Synchronisation der Kommunikation über alle Touchpoints hinweg
70 Prozent aller Unternehmen, die keinen Omnichannel-Ansatz verfolgen, sind auch nicht dazu in der Lage, ihre Online-Werbeausgaben auf Offline-Kanäle zu übertragen. Diese Tatsache führt letztendlich dazu, dass nicht nur die Customer Experience, sondern vor allem auch die Werbewirkung massiv beeinträchtigt wird. Um Verbrauchern an jedem Touchpoint die richtigen Botschaften zu vermitteln, müssen Werbetreibende über Kampagnen und Kanäle hinweg denken und ihre Zielgruppe dabei stetig im Blick behalten. Dazu müssen Kampagnen nicht nur etablierte Kanäle abdecken, sondern auch für Advanced TV, Digital Out of Home oder Audio optimiert sein.
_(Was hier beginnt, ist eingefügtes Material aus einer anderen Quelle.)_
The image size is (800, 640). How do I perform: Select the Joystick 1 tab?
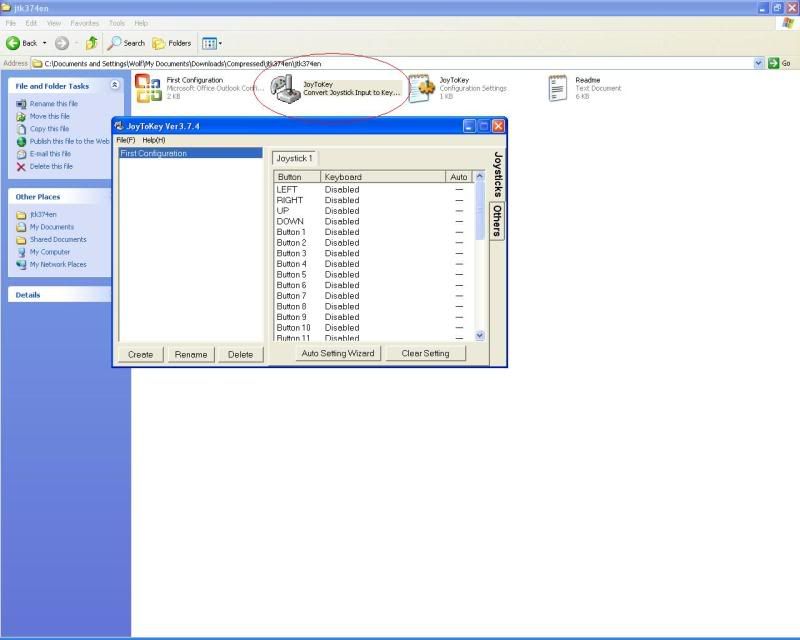click(295, 158)
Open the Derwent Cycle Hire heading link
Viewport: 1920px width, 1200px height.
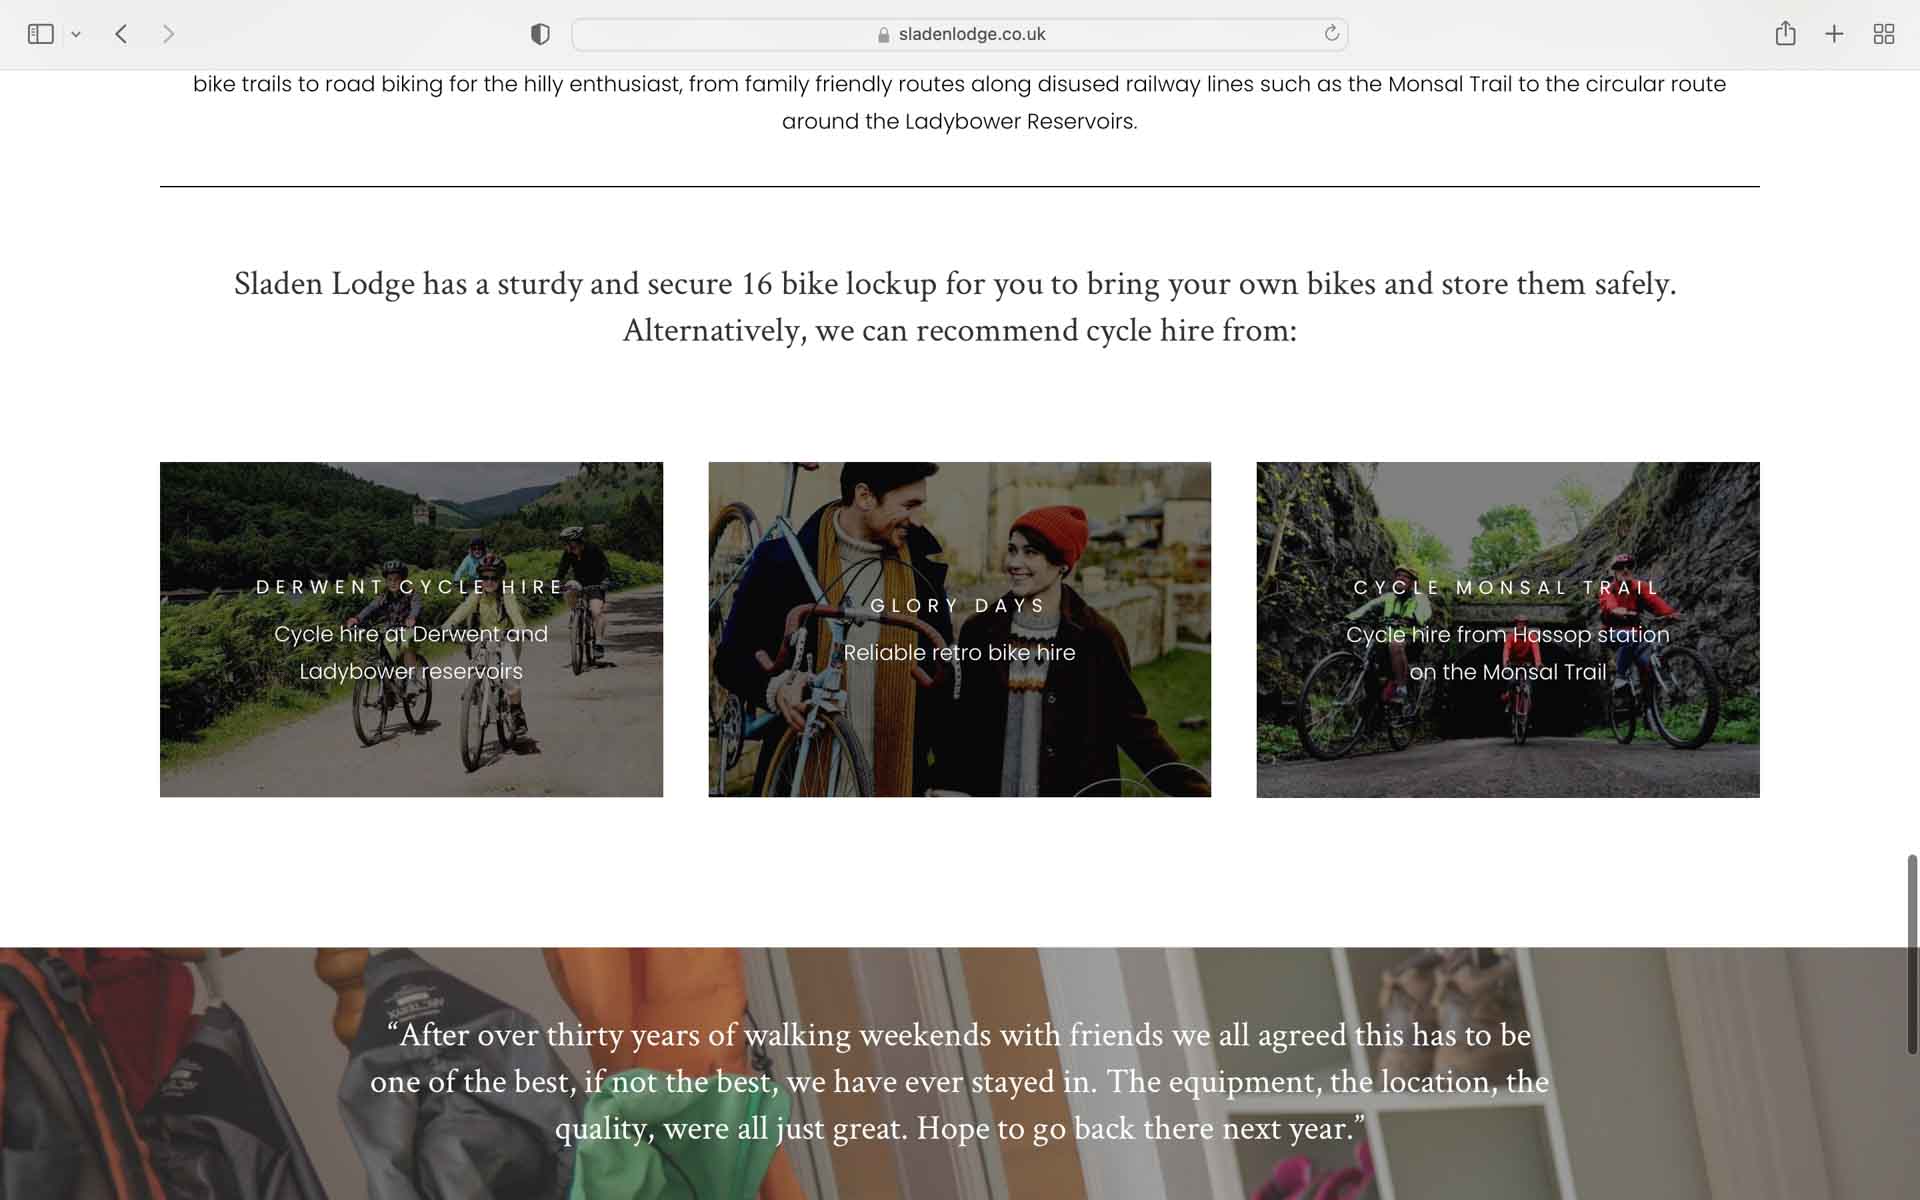click(411, 587)
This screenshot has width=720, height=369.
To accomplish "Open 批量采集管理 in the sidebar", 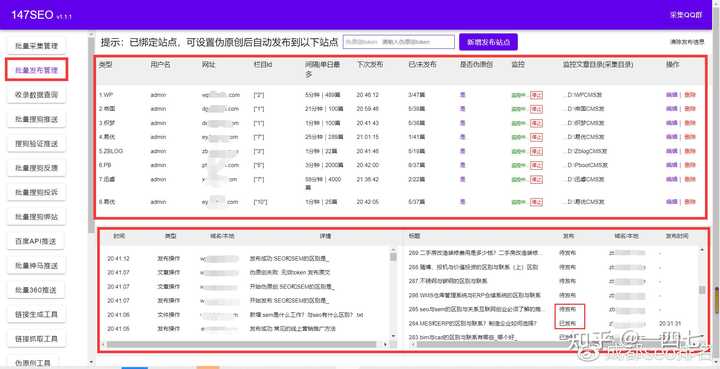I will click(37, 46).
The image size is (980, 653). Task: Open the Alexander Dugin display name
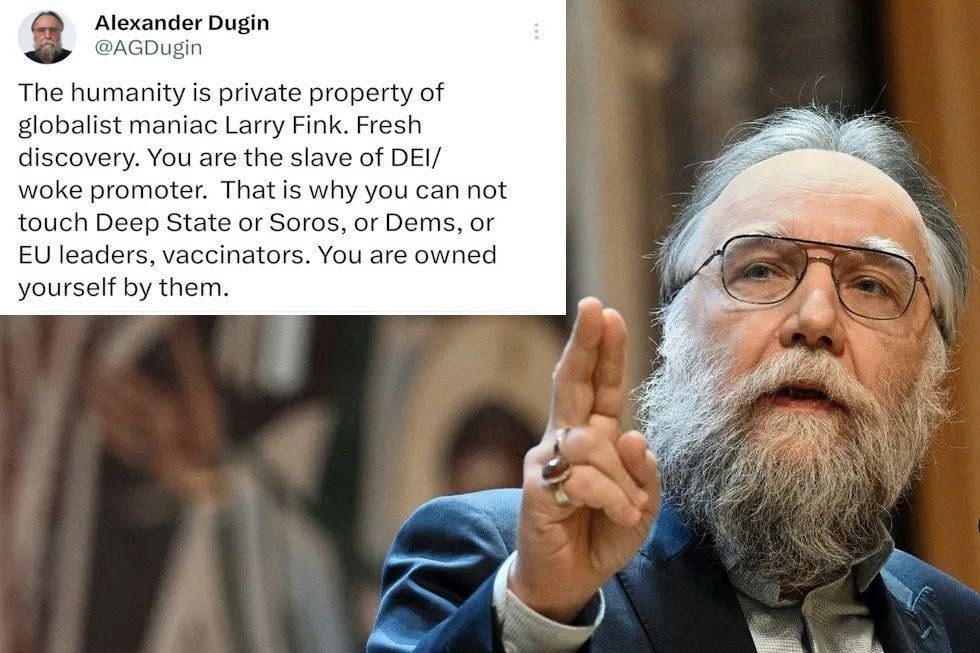click(182, 23)
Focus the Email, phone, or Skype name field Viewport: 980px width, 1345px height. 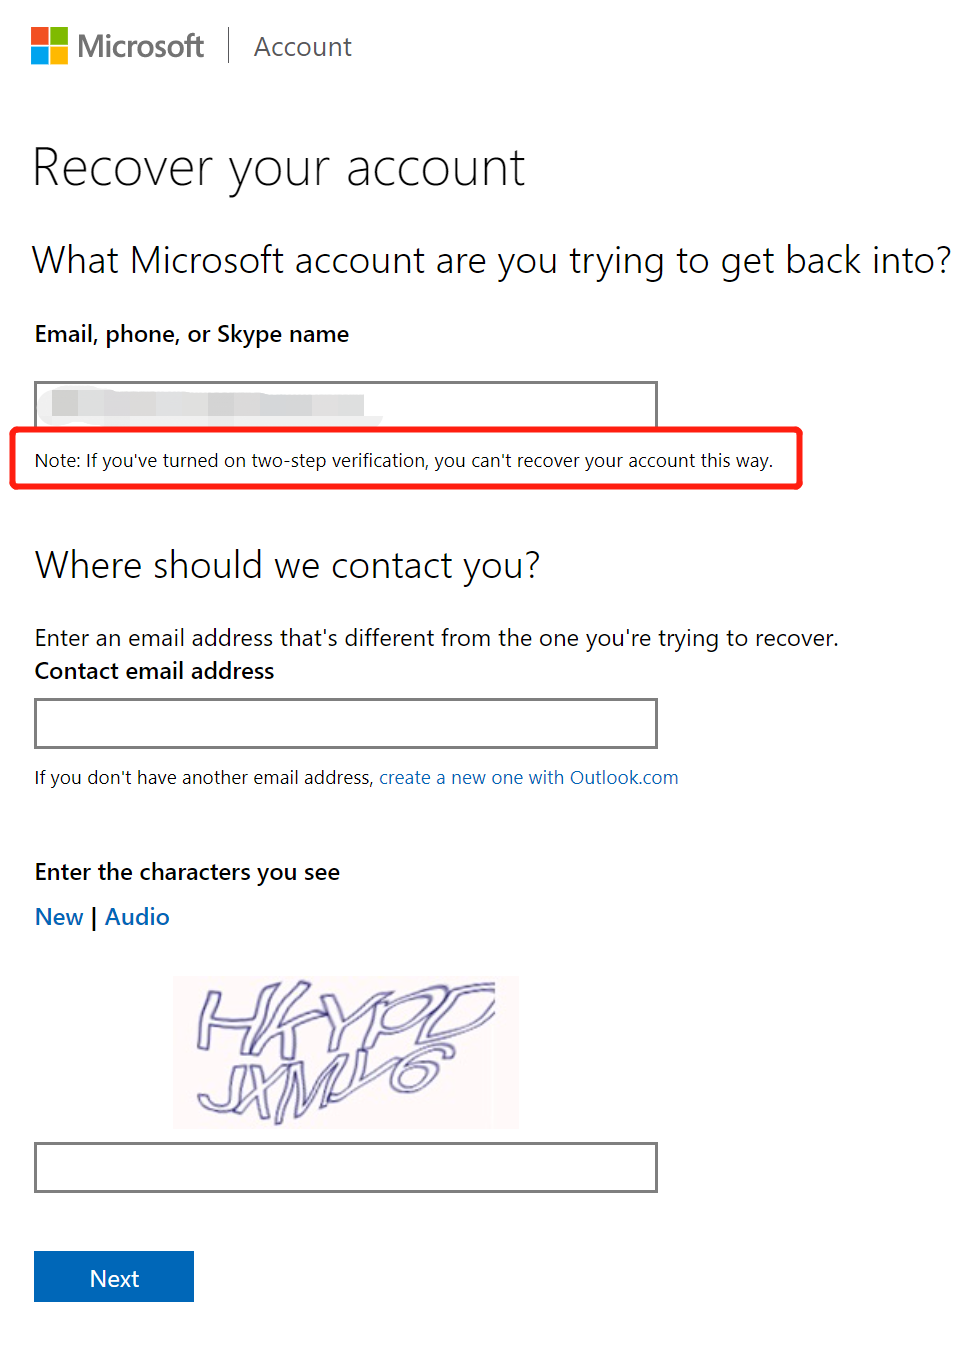[x=346, y=405]
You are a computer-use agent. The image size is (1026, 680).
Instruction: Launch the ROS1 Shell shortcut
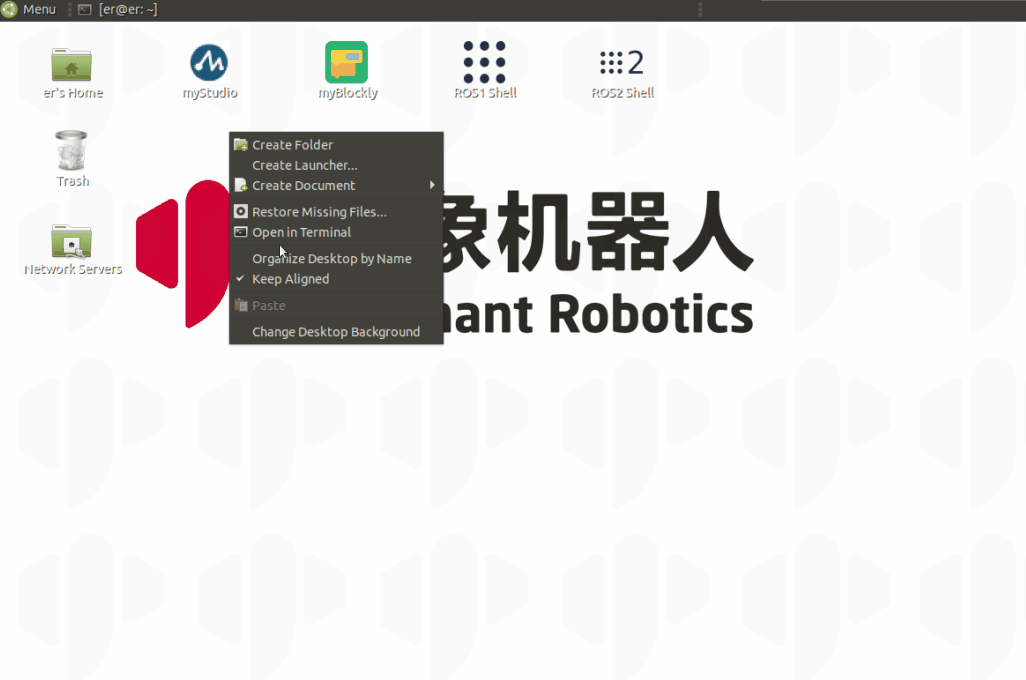[x=484, y=63]
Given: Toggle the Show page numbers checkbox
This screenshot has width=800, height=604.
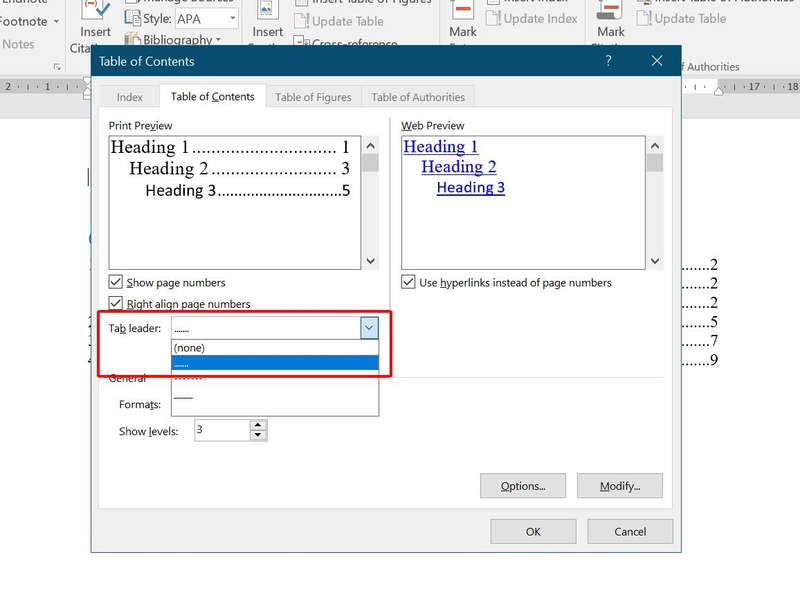Looking at the screenshot, I should click(x=116, y=282).
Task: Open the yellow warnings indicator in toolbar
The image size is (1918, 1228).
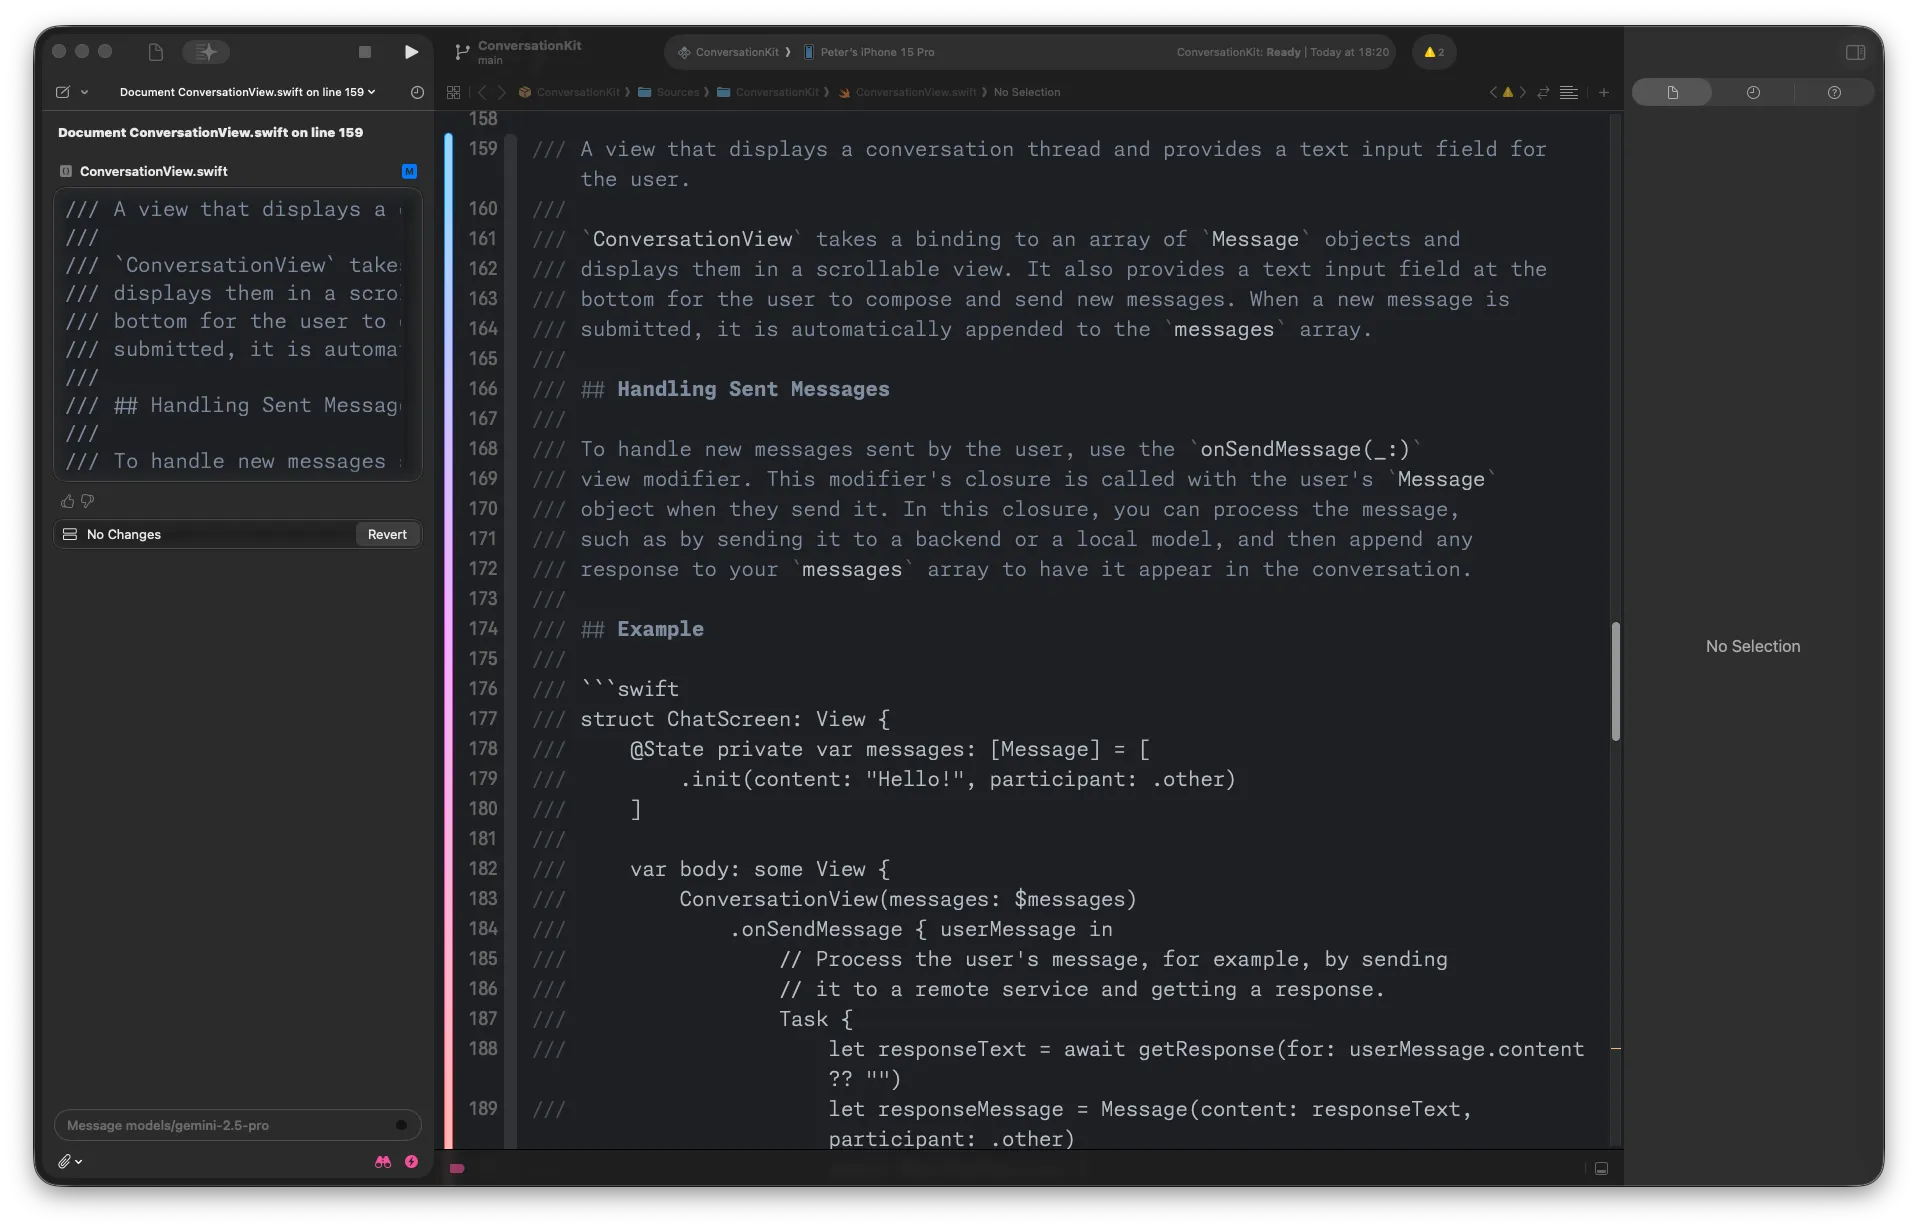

Denn erfolgreiches Omnichannel-Marketing kann nicht mit Kampagnen umgesetzt werden, die nur in geschlossenen Umgebungen durchgeführt werden, in denen Werbetreibende ihre Zielgruppensegmente, Einblicke oder Reportings nicht über die gesamte Breite ihrer Marketingaktivitäten hinweg nutzen können. Auch hier gilt: Insbesondere die Walled Gardens stehen effizientem, kanalübergreifendem Marketing im Weg. Der Erfolg von Omnichannel-Kampagnen kann nur mit den richtigen KPIs und der Fähigkeit zur Optimierung in Richtung eines echten inkrementellen ROAS nachgewiesen werden. Dazu sind sogenannte Closed-Loop-Reportings erforderlich, die sämtliche Touchpoints bis hin zur Conversion berücksichtigen. Die Learnings, die sich daraus ergeben, fließen dann zurück in den Media-Buying-Prozess. Um solche Analysen erfolgreich durchführen zu können, dürfen Werbetreibende nicht länger nur die „Last Mile” ihrer Kunde messen – sondern müssen Technologien zur Multi-Touch-Attribution implementieren, die aus Interaktionen mit Verbrauchern an sämtlichen Berührungspunkten lernen und die gewonnenen Insights nutzen, um ihrer Zielgruppe noch relevantere Werbung zu liefern.
Marketing muss sich jetzt weiterentwickeln
Digitales Marketing existiert seit mehr als 25 Jahren, Programmatic Advertising bereits seit zehn Jahren. Es ist also Zeit für eine Veränderung, die es endlich allen Branchenteilnehmern – nicht nur Agenturen, Technologieanbietern und Werbetreibenden, sondern vor allem den Verbrauchern - ermöglicht, tatsächlich von Marketingmaßnahmen zu profitieren. Sprich: Marketing muss sich jetzt noch einmal massiv weiterentwickeln. Dazu muss die gesamte digitale Werbeindustrie bestehende Infrastrukturen aufbrechen, schlechte Akteure in der Supply Chain identifizieren und sich von der Vorstellung verabschieden, dass die Konsumenten nur ein Mittel zum Zweck sind.